Task description:
Render the material as a JSON list of strings, one string per line, from its first line through the line containing "point(266,286)", both included. Leave out blank lines.

Input rows:
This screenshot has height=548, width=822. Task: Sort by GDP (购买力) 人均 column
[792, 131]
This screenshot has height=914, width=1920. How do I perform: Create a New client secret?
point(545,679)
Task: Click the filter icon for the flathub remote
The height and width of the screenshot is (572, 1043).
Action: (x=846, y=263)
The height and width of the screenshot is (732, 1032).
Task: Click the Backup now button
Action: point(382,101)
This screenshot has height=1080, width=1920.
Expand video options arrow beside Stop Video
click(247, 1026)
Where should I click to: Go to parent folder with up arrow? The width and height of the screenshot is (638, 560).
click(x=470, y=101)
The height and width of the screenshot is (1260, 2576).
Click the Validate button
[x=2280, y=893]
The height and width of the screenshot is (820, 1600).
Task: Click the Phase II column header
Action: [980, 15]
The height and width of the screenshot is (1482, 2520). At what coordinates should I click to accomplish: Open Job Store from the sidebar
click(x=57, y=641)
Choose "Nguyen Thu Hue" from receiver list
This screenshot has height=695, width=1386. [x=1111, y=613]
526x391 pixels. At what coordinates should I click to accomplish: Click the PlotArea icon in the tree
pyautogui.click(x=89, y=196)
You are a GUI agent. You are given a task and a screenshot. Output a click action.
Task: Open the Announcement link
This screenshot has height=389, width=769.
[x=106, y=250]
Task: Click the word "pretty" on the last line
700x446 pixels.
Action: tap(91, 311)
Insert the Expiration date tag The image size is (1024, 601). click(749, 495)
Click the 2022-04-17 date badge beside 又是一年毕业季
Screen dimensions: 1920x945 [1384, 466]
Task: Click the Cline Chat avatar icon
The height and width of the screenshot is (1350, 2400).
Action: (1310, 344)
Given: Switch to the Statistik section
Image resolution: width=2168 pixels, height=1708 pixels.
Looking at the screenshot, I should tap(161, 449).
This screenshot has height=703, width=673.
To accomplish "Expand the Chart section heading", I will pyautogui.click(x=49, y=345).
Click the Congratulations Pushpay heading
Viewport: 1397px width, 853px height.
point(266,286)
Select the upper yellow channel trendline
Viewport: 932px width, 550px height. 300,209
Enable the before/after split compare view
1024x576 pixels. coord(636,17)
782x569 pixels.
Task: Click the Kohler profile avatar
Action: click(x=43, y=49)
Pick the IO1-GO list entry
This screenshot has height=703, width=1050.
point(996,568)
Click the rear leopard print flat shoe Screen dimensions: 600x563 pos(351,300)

Solution:
[
  "This screenshot has height=548, width=822. Task: Sort by GDP (购买力) 人均 column",
  "[792, 131]",
  "This screenshot has height=914, width=1920. How do I perform: Create a New client secret?",
  "point(545,679)",
  "Task: Click the filter icon for the flathub remote",
  "The height and width of the screenshot is (572, 1043).",
  "Action: (x=846, y=263)",
  "The height and width of the screenshot is (732, 1032).",
  "Task: Click the Backup now button",
  "Action: point(382,101)",
  "This screenshot has height=1080, width=1920.",
  "Expand video options arrow beside Stop Video",
  "click(247, 1026)",
  "Where should I click to: Go to parent folder with up arrow? The width and height of the screenshot is (638, 560).",
  "click(x=470, y=101)",
  "The height and width of the screenshot is (1260, 2576).",
  "Click the Validate button",
  "[x=2280, y=893]",
  "The height and width of the screenshot is (820, 1600).",
  "Task: Click the Phase II column header",
  "Action: [980, 15]",
  "The height and width of the screenshot is (1482, 2520). At what coordinates should I click to accomplish: Open Job Store from the sidebar",
  "click(x=57, y=641)",
  "Choose \"Nguyen Thu Hue\" from receiver list",
  "This screenshot has height=695, width=1386. [x=1111, y=613]",
  "526x391 pixels. At what coordinates should I click to accomplish: Click the PlotArea icon in the tree",
  "pyautogui.click(x=89, y=196)",
  "You are a GUI agent. You are given a task and a screenshot. Output a click action.",
  "Task: Open the Announcement link",
  "This screenshot has height=389, width=769.",
  "[x=106, y=250]",
  "Task: Click the word \"pretty\" on the last line",
  "700x446 pixels.",
  "Action: tap(91, 311)",
  "Insert the Expiration date tag The image size is (1024, 601). click(749, 495)",
  "Click the 2022-04-17 date badge beside 又是一年毕业季",
  "Screen dimensions: 1920x945 [1384, 466]",
  "Task: Click the Cline Chat avatar icon",
  "The height and width of the screenshot is (1350, 2400).",
  "Action: (1310, 344)",
  "Given: Switch to the Statistik section",
  "Image resolution: width=2168 pixels, height=1708 pixels.",
  "Looking at the screenshot, I should tap(161, 449).",
  "This screenshot has height=703, width=673.",
  "To accomplish \"Expand the Chart section heading\", I will pyautogui.click(x=49, y=345).",
  "Click the Congratulations Pushpay heading",
  "Viewport: 1397px width, 853px height.",
  "point(266,286)"
]